| About this exercise |
Copy every record exactly.

| Records supplied |
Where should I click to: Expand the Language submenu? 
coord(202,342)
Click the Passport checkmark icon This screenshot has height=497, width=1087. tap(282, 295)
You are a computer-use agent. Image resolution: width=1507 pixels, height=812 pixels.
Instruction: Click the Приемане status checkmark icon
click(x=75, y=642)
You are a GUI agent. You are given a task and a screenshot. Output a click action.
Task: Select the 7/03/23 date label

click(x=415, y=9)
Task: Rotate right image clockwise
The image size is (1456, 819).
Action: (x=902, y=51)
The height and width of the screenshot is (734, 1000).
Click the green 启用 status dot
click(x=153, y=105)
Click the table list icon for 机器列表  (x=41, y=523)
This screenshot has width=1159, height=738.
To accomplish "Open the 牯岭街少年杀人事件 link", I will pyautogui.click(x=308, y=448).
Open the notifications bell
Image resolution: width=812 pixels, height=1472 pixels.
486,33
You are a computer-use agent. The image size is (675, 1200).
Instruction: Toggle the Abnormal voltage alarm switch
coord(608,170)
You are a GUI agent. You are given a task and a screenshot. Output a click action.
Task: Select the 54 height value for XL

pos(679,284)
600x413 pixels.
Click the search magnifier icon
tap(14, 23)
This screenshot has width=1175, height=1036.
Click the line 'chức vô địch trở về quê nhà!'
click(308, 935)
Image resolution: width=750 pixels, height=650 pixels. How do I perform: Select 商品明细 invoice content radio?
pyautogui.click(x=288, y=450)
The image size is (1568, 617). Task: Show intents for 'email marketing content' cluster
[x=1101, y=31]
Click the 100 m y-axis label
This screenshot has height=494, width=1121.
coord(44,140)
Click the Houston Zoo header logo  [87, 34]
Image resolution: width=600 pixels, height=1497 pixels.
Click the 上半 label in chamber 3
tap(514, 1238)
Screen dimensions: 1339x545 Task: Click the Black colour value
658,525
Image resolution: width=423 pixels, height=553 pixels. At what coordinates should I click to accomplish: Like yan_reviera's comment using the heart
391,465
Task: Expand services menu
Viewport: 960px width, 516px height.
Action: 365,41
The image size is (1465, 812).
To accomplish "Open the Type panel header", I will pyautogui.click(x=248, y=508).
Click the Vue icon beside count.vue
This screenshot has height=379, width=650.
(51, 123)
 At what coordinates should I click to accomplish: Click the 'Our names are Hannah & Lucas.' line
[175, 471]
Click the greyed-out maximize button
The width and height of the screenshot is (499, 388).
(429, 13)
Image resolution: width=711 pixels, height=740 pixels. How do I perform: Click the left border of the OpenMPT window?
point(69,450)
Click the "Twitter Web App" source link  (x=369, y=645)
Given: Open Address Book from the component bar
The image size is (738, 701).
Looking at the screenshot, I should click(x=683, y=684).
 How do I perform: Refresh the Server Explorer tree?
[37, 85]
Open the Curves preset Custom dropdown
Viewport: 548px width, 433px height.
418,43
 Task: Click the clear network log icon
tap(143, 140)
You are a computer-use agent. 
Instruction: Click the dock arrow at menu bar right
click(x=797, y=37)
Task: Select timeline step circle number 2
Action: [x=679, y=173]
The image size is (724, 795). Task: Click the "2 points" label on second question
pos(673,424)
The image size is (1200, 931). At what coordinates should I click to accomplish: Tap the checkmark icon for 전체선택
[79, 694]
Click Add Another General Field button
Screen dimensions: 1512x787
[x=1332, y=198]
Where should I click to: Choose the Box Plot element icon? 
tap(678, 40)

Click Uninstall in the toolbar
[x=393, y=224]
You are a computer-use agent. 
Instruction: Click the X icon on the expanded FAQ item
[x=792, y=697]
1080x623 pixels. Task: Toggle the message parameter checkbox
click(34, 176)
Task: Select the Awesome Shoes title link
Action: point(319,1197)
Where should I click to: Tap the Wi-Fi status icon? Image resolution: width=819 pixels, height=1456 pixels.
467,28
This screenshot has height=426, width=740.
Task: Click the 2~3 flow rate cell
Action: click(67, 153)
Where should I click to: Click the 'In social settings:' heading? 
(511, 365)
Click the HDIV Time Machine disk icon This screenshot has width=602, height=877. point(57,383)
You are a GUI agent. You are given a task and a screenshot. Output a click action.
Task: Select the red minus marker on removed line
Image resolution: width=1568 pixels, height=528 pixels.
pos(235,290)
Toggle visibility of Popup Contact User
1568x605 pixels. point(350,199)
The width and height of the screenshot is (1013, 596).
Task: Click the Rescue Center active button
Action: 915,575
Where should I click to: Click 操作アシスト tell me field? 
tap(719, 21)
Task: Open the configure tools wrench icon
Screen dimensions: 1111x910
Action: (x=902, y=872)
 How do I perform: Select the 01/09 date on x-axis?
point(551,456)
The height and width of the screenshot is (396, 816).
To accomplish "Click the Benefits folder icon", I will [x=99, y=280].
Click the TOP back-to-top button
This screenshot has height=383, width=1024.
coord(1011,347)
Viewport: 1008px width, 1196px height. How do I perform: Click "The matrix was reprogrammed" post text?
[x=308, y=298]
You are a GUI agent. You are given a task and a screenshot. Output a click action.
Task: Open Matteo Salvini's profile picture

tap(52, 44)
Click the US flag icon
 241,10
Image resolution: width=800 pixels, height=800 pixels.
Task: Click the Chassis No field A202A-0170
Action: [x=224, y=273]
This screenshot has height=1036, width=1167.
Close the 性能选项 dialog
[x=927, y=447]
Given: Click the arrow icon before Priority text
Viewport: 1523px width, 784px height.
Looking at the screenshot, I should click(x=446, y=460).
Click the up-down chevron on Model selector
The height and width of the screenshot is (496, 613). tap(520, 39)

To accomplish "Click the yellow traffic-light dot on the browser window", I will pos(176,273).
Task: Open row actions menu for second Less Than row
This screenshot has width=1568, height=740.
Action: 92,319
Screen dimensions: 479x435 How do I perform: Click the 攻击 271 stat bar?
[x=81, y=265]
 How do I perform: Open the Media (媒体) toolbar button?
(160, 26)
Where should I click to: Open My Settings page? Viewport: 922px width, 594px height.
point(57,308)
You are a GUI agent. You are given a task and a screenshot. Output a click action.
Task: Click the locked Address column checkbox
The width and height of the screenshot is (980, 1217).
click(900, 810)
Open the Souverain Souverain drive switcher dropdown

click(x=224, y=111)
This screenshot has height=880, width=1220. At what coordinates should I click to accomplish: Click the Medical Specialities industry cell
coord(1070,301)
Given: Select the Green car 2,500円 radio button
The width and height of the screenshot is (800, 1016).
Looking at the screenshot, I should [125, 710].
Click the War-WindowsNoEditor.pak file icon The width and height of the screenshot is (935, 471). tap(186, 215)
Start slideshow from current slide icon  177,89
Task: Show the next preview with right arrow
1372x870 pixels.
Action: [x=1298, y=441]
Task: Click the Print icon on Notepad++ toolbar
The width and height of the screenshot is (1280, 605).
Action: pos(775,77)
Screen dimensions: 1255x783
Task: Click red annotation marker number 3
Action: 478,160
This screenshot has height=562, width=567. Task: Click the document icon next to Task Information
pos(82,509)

| Result |
Where should I click to: Expand the Language submenu? 
coord(202,342)
Click the Passport checkmark icon This screenshot has height=497, width=1087. tap(282, 295)
You are a computer-use agent. Image resolution: width=1507 pixels, height=812 pixels.
Instruction: Click the Приемане status checkmark icon
click(x=75, y=642)
You are a GUI agent. You are given a task and a screenshot. Output a click action.
Task: Select the 7/03/23 date label

click(x=415, y=9)
Task: Rotate right image clockwise
The image size is (1456, 819).
Action: (x=902, y=51)
The height and width of the screenshot is (734, 1000).
Click the green 启用 status dot
click(x=153, y=105)
Click the table list icon for 机器列表  (x=41, y=523)
This screenshot has width=1159, height=738.
To accomplish "Open the 牯岭街少年杀人事件 link", I will pyautogui.click(x=308, y=448).
Open the notifications bell
Image resolution: width=812 pixels, height=1472 pixels.
486,33
You are a computer-use agent. The image size is (675, 1200).
Instruction: Toggle the Abnormal voltage alarm switch
coord(608,170)
You are a GUI agent. You are given a task and a screenshot. Output a click action.
Task: Select the 54 height value for XL

pos(679,284)
600x413 pixels.
Click the search magnifier icon
tap(14, 23)
This screenshot has width=1175, height=1036.
Click the line 'chức vô địch trở về quê nhà!'
click(308, 935)
Image resolution: width=750 pixels, height=650 pixels. How do I perform: Select 商品明细 invoice content radio?
pyautogui.click(x=288, y=450)
The image size is (1568, 617). Task: Show intents for 'email marketing content' cluster
[x=1101, y=31]
Click the 100 m y-axis label
This screenshot has height=494, width=1121.
coord(44,140)
Click the Houston Zoo header logo  [87, 34]
Image resolution: width=600 pixels, height=1497 pixels.
Click the 上半 label in chamber 3
tap(514, 1238)
Screen dimensions: 1339x545 Task: Click the Black colour value
658,525
Image resolution: width=423 pixels, height=553 pixels. At what coordinates should I click to accomplish: Like yan_reviera's comment using the heart
391,465
Task: Expand services menu
Viewport: 960px width, 516px height.
Action: 365,41
The image size is (1465, 812).
To accomplish "Open the Type panel header", I will pyautogui.click(x=248, y=508).
Click the Vue icon beside count.vue
This screenshot has height=379, width=650.
(51, 123)
 At what coordinates should I click to accomplish: Click the 'Our names are Hannah & Lucas.' line
[175, 471]
Click the greyed-out maximize button
The width and height of the screenshot is (499, 388).
(429, 13)
Image resolution: width=711 pixels, height=740 pixels. How do I perform: Click the left border of the OpenMPT window?
point(69,450)
Click the "Twitter Web App" source link  (x=369, y=645)
Given: Open Address Book from the component bar
The image size is (738, 701).
Looking at the screenshot, I should click(x=683, y=684).
 How do I perform: Refresh the Server Explorer tree?
[37, 85]
Open the Curves preset Custom dropdown
Viewport: 548px width, 433px height.
418,43
 Task: Click the clear network log icon
tap(143, 140)
You are a computer-use agent. 
Instruction: Click the dock arrow at menu bar right
click(x=797, y=37)
Task: Select timeline step circle number 2
Action: [x=679, y=173]
The image size is (724, 795). Task: Click the "2 points" label on second question
pos(673,424)
The image size is (1200, 931). At what coordinates should I click to accomplish: Tap the checkmark icon for 전체선택
[79, 694]
Click Add Another General Field button
Screen dimensions: 1512x787
[x=1332, y=198]
Where should I click to: Choose the Box Plot element icon? 
tap(678, 40)

Click Uninstall in the toolbar
[x=393, y=224]
You are a computer-use agent. 
Instruction: Click the X icon on the expanded FAQ item
[x=792, y=697]
1080x623 pixels. Task: Toggle the message parameter checkbox
click(34, 176)
Task: Select the Awesome Shoes title link
Action: point(319,1197)
Where should I click to: Tap the Wi-Fi status icon? Image resolution: width=819 pixels, height=1456 pixels.
467,28
This screenshot has height=426, width=740.
Task: Click the 2~3 flow rate cell
Action: click(67, 153)
Where should I click to: Click the 'In social settings:' heading? 
(511, 365)
Click the HDIV Time Machine disk icon This screenshot has width=602, height=877. point(57,383)
You are a GUI agent. You are given a task and a screenshot. Output a click action.
Task: Select the red minus marker on removed line
Image resolution: width=1568 pixels, height=528 pixels.
pos(235,290)
Toggle visibility of Popup Contact User
1568x605 pixels. point(350,199)
The width and height of the screenshot is (1013, 596).
Task: Click the Rescue Center active button
Action: 915,575
Where should I click to: Click 操作アシスト tell me field? 
tap(719, 21)
Task: Open the configure tools wrench icon
Screen dimensions: 1111x910
Action: (x=902, y=872)
 How do I perform: Select the 01/09 date on x-axis?
point(551,456)
The height and width of the screenshot is (396, 816).
To accomplish "Click the Benefits folder icon", I will [x=99, y=280].
Click the TOP back-to-top button
This screenshot has height=383, width=1024.
coord(1011,347)
Viewport: 1008px width, 1196px height. How do I perform: Click "The matrix was reprogrammed" post text?
[x=308, y=298]
You are a GUI agent. You are given a task and a screenshot. Output a click action.
Task: Open Matteo Salvini's profile picture

tap(52, 44)
Click the US flag icon
 241,10
Image resolution: width=800 pixels, height=800 pixels.
Task: Click the Chassis No field A202A-0170
Action: [x=224, y=273]
This screenshot has height=1036, width=1167.
Close the 性能选项 dialog
[x=927, y=447]
Given: Click the arrow icon before Priority text
Viewport: 1523px width, 784px height.
Looking at the screenshot, I should click(x=446, y=460).
Click the up-down chevron on Model selector
The height and width of the screenshot is (496, 613). tap(520, 39)

To accomplish "Click the yellow traffic-light dot on the browser window", I will pos(176,273).
Task: Open row actions menu for second Less Than row
This screenshot has width=1568, height=740.
Action: 92,319
Screen dimensions: 479x435 How do I perform: Click the 攻击 271 stat bar?
[x=81, y=265]
 How do I perform: Open the Media (媒体) toolbar button?
(160, 26)
Where should I click to: Open My Settings page? Viewport: 922px width, 594px height.
point(57,308)
You are a GUI agent. You are given a task and a screenshot. Output a click action.
Task: Click the locked Address column checkbox
The width and height of the screenshot is (980, 1217).
click(900, 810)
Open the Souverain Souverain drive switcher dropdown

click(x=224, y=111)
This screenshot has height=880, width=1220. At what coordinates should I click to accomplish: Click the Medical Specialities industry cell
coord(1070,301)
Given: Select the Green car 2,500円 radio button
The width and height of the screenshot is (800, 1016).
Looking at the screenshot, I should [125, 710].
Click the War-WindowsNoEditor.pak file icon The width and height of the screenshot is (935, 471). tap(186, 215)
Start slideshow from current slide icon  177,89
Task: Show the next preview with right arrow
1372x870 pixels.
Action: [x=1298, y=441]
Task: Click the Print icon on Notepad++ toolbar
The width and height of the screenshot is (1280, 605).
Action: pos(775,77)
Screen dimensions: 1255x783
Task: Click red annotation marker number 3
Action: 478,160
This screenshot has height=562, width=567. Task: Click the document icon next to Task Information
pos(82,509)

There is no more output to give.